Recorded data
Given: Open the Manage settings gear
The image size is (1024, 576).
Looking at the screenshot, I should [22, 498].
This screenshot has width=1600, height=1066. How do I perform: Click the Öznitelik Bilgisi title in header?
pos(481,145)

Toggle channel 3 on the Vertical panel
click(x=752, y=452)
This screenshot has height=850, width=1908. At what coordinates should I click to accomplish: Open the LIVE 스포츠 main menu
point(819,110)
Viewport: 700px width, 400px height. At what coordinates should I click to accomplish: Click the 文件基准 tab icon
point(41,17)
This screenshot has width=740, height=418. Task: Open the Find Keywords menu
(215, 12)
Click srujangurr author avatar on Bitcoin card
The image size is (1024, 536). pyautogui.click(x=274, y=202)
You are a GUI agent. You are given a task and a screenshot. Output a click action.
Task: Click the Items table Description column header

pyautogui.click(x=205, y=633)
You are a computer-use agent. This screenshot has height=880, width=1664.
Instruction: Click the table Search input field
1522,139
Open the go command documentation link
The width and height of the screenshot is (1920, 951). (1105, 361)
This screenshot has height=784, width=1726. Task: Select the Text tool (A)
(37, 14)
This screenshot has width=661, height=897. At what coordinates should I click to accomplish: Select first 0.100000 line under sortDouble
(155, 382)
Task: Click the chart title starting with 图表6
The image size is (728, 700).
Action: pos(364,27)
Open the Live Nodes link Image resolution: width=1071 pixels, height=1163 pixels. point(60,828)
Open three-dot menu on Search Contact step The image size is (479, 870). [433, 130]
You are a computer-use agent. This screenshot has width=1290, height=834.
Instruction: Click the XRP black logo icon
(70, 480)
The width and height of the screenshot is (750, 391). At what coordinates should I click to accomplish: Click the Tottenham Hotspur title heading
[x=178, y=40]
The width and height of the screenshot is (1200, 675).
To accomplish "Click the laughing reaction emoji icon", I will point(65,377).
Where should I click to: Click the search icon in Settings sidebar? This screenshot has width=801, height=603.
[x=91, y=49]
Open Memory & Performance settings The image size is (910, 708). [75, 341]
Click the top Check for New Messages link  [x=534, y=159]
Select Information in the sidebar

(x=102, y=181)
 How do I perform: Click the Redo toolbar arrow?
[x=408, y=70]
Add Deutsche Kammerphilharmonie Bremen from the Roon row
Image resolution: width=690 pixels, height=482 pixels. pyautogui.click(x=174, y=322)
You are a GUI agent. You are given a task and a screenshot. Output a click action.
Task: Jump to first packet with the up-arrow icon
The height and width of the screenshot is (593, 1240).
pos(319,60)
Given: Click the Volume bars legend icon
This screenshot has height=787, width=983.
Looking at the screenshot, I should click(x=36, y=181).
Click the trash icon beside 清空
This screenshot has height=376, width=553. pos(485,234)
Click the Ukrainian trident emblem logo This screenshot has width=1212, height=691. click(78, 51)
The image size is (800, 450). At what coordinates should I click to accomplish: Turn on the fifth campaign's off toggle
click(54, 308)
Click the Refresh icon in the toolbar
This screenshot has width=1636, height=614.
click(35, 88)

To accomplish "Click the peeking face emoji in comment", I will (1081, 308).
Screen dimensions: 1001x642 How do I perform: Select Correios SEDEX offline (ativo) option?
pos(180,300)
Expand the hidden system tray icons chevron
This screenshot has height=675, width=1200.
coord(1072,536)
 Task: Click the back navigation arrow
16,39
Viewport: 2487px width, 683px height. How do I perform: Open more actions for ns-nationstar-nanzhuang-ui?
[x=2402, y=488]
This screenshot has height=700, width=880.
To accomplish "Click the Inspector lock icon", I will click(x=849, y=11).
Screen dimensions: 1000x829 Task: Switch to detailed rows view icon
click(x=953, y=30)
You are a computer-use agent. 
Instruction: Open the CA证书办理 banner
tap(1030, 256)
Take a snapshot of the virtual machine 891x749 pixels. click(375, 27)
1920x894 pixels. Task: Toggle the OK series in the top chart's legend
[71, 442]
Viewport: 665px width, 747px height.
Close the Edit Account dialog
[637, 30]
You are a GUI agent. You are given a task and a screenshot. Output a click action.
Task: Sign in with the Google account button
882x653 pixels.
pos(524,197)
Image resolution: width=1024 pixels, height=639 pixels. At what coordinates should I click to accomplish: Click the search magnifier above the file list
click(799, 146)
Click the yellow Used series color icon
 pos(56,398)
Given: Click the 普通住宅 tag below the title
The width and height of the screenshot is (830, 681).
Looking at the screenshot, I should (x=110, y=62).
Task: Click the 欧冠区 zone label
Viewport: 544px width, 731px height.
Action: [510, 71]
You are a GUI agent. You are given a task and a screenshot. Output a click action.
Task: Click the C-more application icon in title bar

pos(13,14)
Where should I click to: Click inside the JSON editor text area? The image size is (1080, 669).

Task description
Everything in the material should be repeated exactly as written.

Task answer
Given: Open the Manage settings gear
The image size is (1024, 576).
Looking at the screenshot, I should [22, 498].
This screenshot has width=1600, height=1066. How do I perform: Click the Öznitelik Bilgisi title in header?
pos(481,145)

Toggle channel 3 on the Vertical panel
click(x=752, y=452)
This screenshot has height=850, width=1908. At what coordinates should I click to accomplish: Open the LIVE 스포츠 main menu
point(819,110)
Viewport: 700px width, 400px height. At what coordinates should I click to accomplish: Click the 文件基准 tab icon
point(41,17)
This screenshot has width=740, height=418. Task: Open the Find Keywords menu
(215, 12)
Click srujangurr author avatar on Bitcoin card
The image size is (1024, 536). pyautogui.click(x=274, y=202)
You are a GUI agent. You are given a task and a screenshot. Output a click action.
Task: Click the Items table Description column header

pyautogui.click(x=205, y=633)
You are a computer-use agent. This screenshot has height=880, width=1664.
Instruction: Click the table Search input field
1522,139
Open the go command documentation link
The width and height of the screenshot is (1920, 951). (1105, 361)
This screenshot has height=784, width=1726. Task: Select the Text tool (A)
(37, 14)
This screenshot has width=661, height=897. At what coordinates should I click to accomplish: Select first 0.100000 line under sortDouble
(155, 382)
Task: Click the chart title starting with 图表6
The image size is (728, 700).
Action: pos(364,27)
Open the Live Nodes link Image resolution: width=1071 pixels, height=1163 pixels. point(60,828)
Open three-dot menu on Search Contact step The image size is (479, 870). [433, 130]
You are a computer-use agent. This screenshot has width=1290, height=834.
Instruction: Click the XRP black logo icon
(70, 480)
The width and height of the screenshot is (750, 391). At what coordinates should I click to accomplish: Click the Tottenham Hotspur title heading
[x=178, y=40]
The width and height of the screenshot is (1200, 675).
To accomplish "Click the laughing reaction emoji icon", I will point(65,377).
Where should I click to: Click the search icon in Settings sidebar? This screenshot has width=801, height=603.
[x=91, y=49]
Open Memory & Performance settings The image size is (910, 708). [75, 341]
Click the top Check for New Messages link  [x=534, y=159]
Select Information in the sidebar

(x=102, y=181)
 How do I perform: Click the Redo toolbar arrow?
[x=408, y=70]
Add Deutsche Kammerphilharmonie Bremen from the Roon row
Image resolution: width=690 pixels, height=482 pixels. pyautogui.click(x=174, y=322)
You are a GUI agent. You are given a task and a screenshot. Output a click action.
Task: Jump to first packet with the up-arrow icon
The height and width of the screenshot is (593, 1240).
pos(319,60)
Given: Click the Volume bars legend icon
This screenshot has height=787, width=983.
Looking at the screenshot, I should click(x=36, y=181).
Click the trash icon beside 清空
This screenshot has height=376, width=553. pos(485,234)
Click the Ukrainian trident emblem logo This screenshot has width=1212, height=691. click(78, 51)
The image size is (800, 450). At what coordinates should I click to accomplish: Turn on the fifth campaign's off toggle
click(54, 308)
Click the Refresh icon in the toolbar
This screenshot has width=1636, height=614.
click(35, 88)

To accomplish "Click the peeking face emoji in comment", I will (1081, 308).
Screen dimensions: 1001x642 How do I perform: Select Correios SEDEX offline (ativo) option?
pos(180,300)
Expand the hidden system tray icons chevron
This screenshot has height=675, width=1200.
coord(1072,536)
 Task: Click the back navigation arrow
16,39
Viewport: 2487px width, 683px height. How do I perform: Open more actions for ns-nationstar-nanzhuang-ui?
[x=2402, y=488]
This screenshot has height=700, width=880.
To accomplish "Click the Inspector lock icon", I will click(x=849, y=11).
Screen dimensions: 1000x829 Task: Switch to detailed rows view icon
click(x=953, y=30)
You are a computer-use agent. 
Instruction: Open the CA证书办理 banner
tap(1030, 256)
Take a snapshot of the virtual machine 891x749 pixels. click(375, 27)
1920x894 pixels. Task: Toggle the OK series in the top chart's legend
[71, 442]
Viewport: 665px width, 747px height.
Close the Edit Account dialog
[637, 30]
You are a GUI agent. You are given a task and a screenshot. Output a click action.
Task: Sign in with the Google account button
882x653 pixels.
pos(524,197)
Image resolution: width=1024 pixels, height=639 pixels. At what coordinates should I click to accomplish: Click the search magnifier above the file list
click(799, 146)
Click the yellow Used series color icon
 pos(56,398)
Given: Click the 普通住宅 tag below the title
The width and height of the screenshot is (830, 681).
Looking at the screenshot, I should (x=110, y=62).
Task: Click the 欧冠区 zone label
Viewport: 544px width, 731px height.
Action: [510, 71]
You are a GUI agent. You are given a task and a screenshot. Output a click action.
Task: Click the C-more application icon in title bar

pos(13,14)
Where should I click to: Click inside the JSON editor text area? The image size is (1080, 669).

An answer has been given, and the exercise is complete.